The UK government has said that unemployed people will be expected to look for any sort of work, within weeks of first claiming Universal Credit, if they are unable to find a job in their previous occupation.
In an effort to move half a million people into employment by the end of June, the government said it would shorten the amount of time Universal Credit recipients have to look for a job in their own sector, from three months to three weeks.
The government’s Way to Work policy will mean that claimants will have to start looking for any sort of work, in any sector or industry, even if they have no experience, from the fourth week of their claim.
The Department of Work and Pensions (DWP) warned that claimants who do not cooperate will face sanctions.
The new measures come as the number of job vacancies hit record highs of 1.2m, a figure 59 per cent higher than pre-pandemic levels, according to the latest ONS figures.
The new policy was welcomed by the British Chambers of Commerce (BCC), which called for new efforts to be made to upskill the British workforce.
“Our research shows that four out of five firms are struggling to find staff to fill jobs across a wide range of sectors and skill levels,” Jane Gratton, Head of People Policy at the BCC said.
“The world of work is changing rapidly, and everyone needs to be prepared to retrain, update their skills and move to new sectors as jobs evolve.
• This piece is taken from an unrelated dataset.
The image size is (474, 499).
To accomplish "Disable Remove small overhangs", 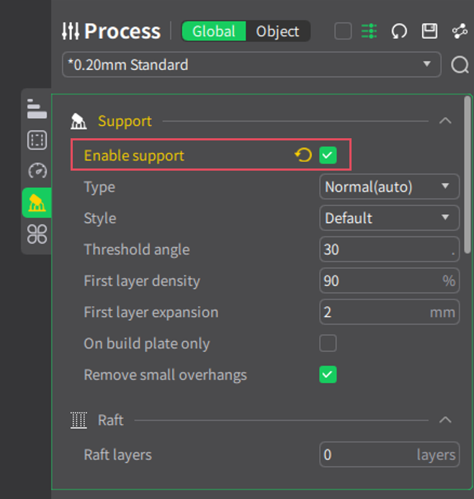I will coord(328,375).
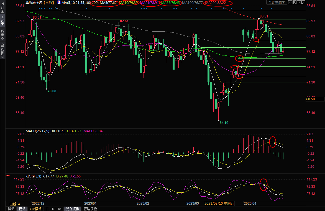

“But job seekers must have access to careers advice, and support with rapid training and reskilling, to be well prepared for the employment opportunities available in their local area.”
By contrast, the Joseph Rowntree Foundation criticised the government’s Way to Work policy in claiming it misses the point “misses the point.”
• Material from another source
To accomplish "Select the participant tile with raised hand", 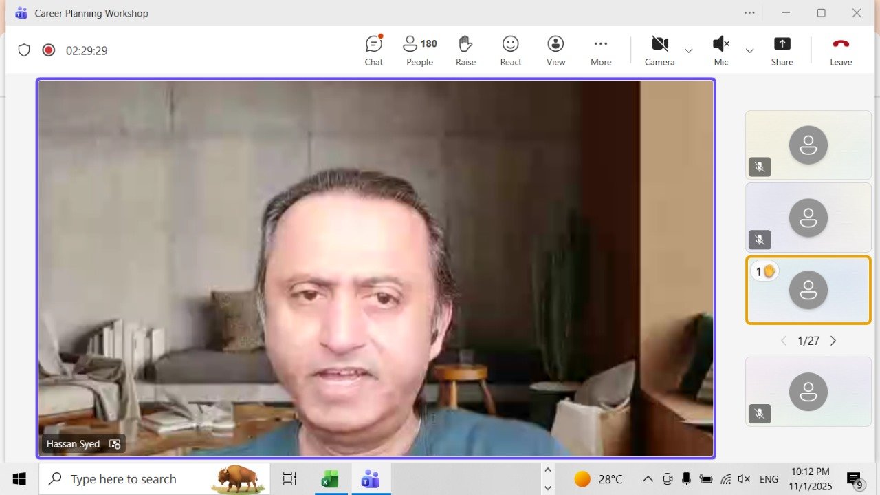I will click(808, 290).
The charity noted that the Way to Work policy will only apply to around 130,000 people, meaning the government will not be able to fill the 500,000 positions it aims to fill by June.
Katie Schmuecker, Deputy Director of Policy and Partnerships for the independent Joseph Rowntree Foundation said: “While overall there may be job vacancies available, this doesn’t mean that they will then match up with someone’s location, skill level or flexibility requirements, and the threat of sanctions is no way to change that.”
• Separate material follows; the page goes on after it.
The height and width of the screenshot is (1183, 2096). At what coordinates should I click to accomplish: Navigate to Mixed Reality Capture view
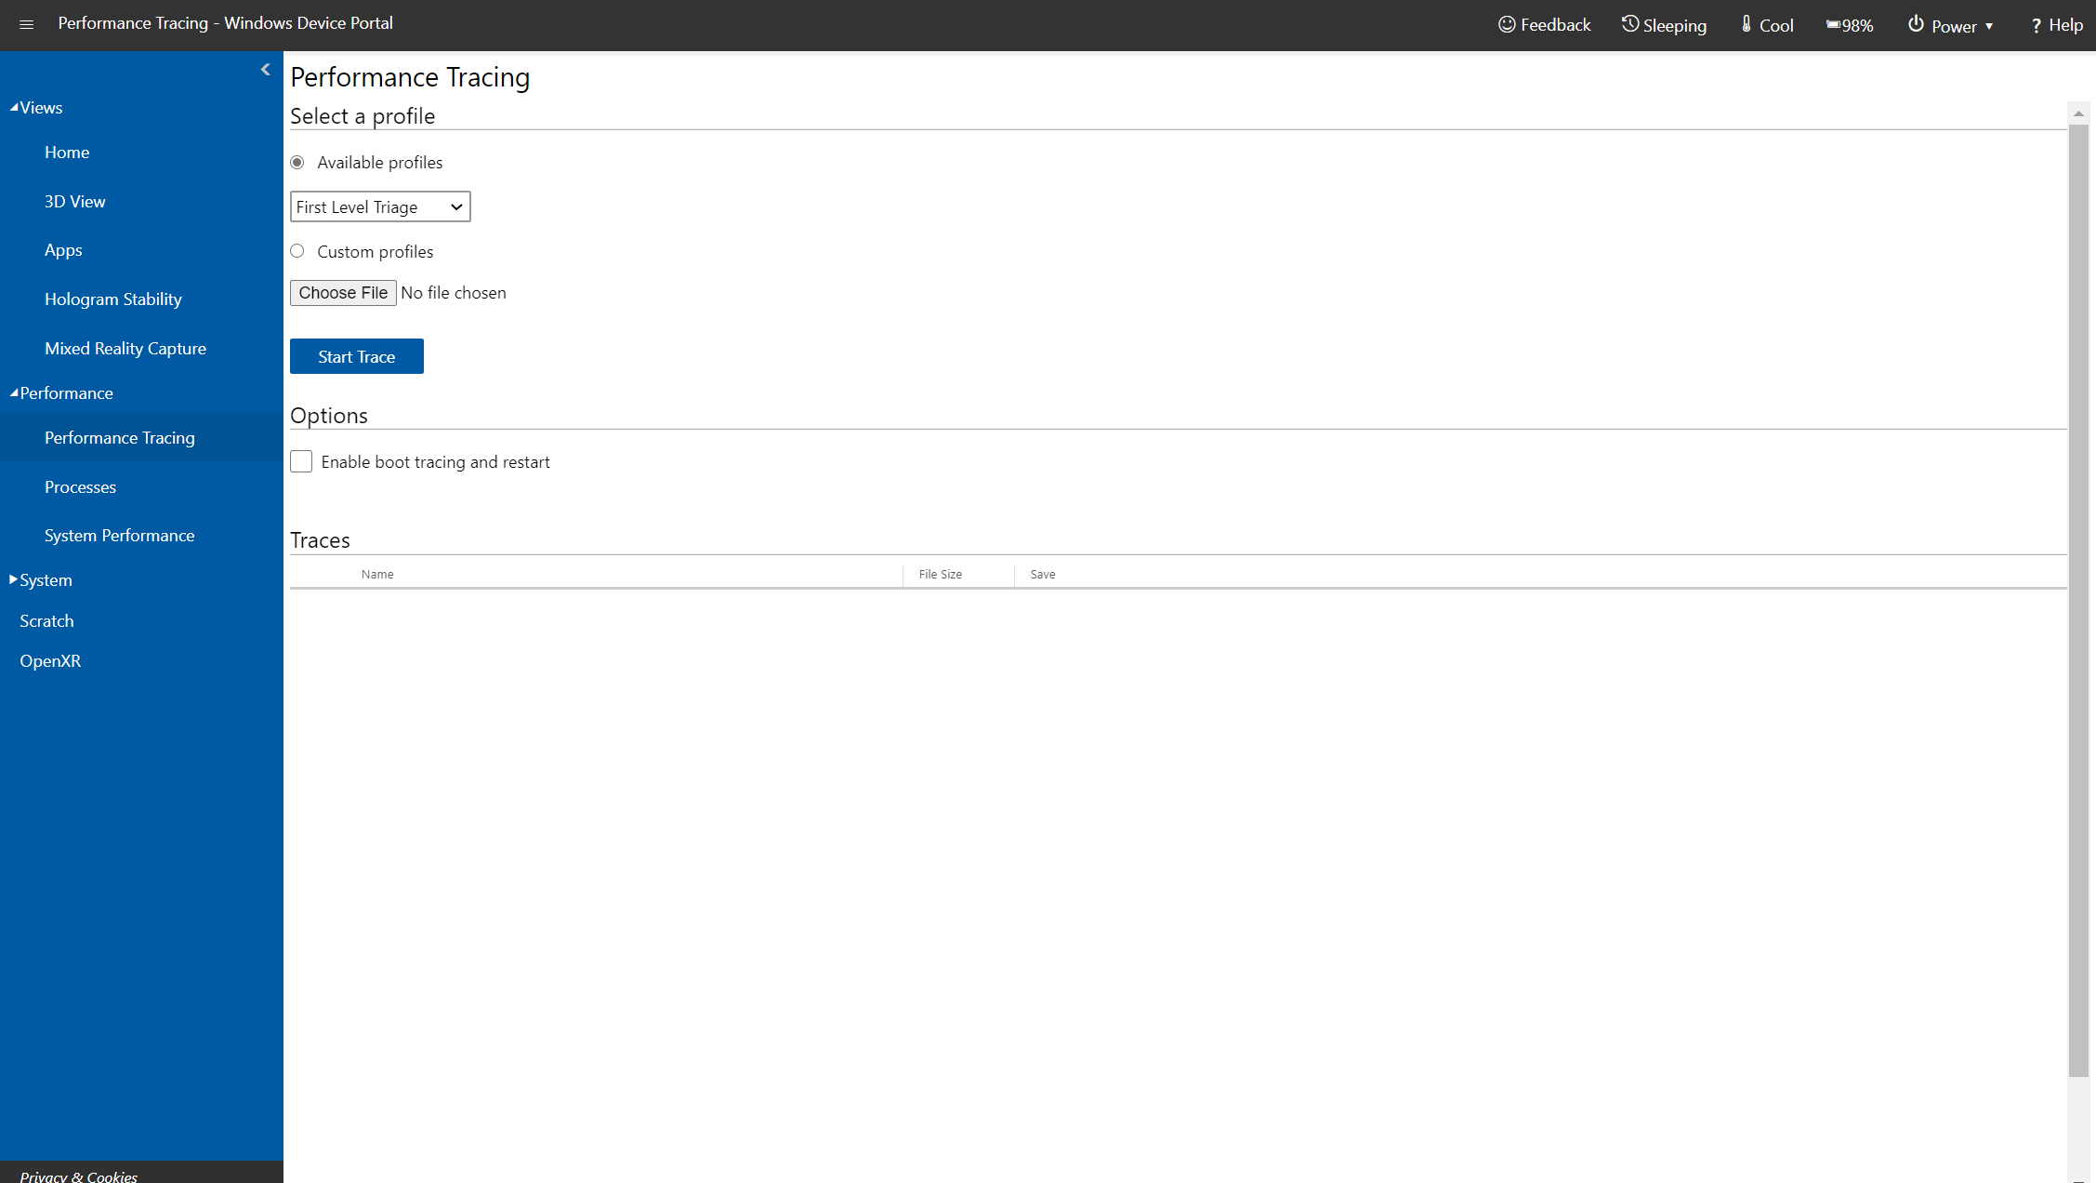pyautogui.click(x=124, y=347)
The Resolution Foundation, said the policy would not address the issues of long-term unemployment and low labour force participation.
Hannah Slaughter, Senior Economist at the Resolution Foundation said: “One of the big economic challenges for post-pandemic Britain is to tackle the half a million increase in people entirely outside of the workforce – particularly older workers and younger men.
“But those claiming Universal Credit are already flowing off the benefit and into work quickly. This package is therefore poorly targeted at the actual problem our labour market now faces – which is people not looking for work at all.”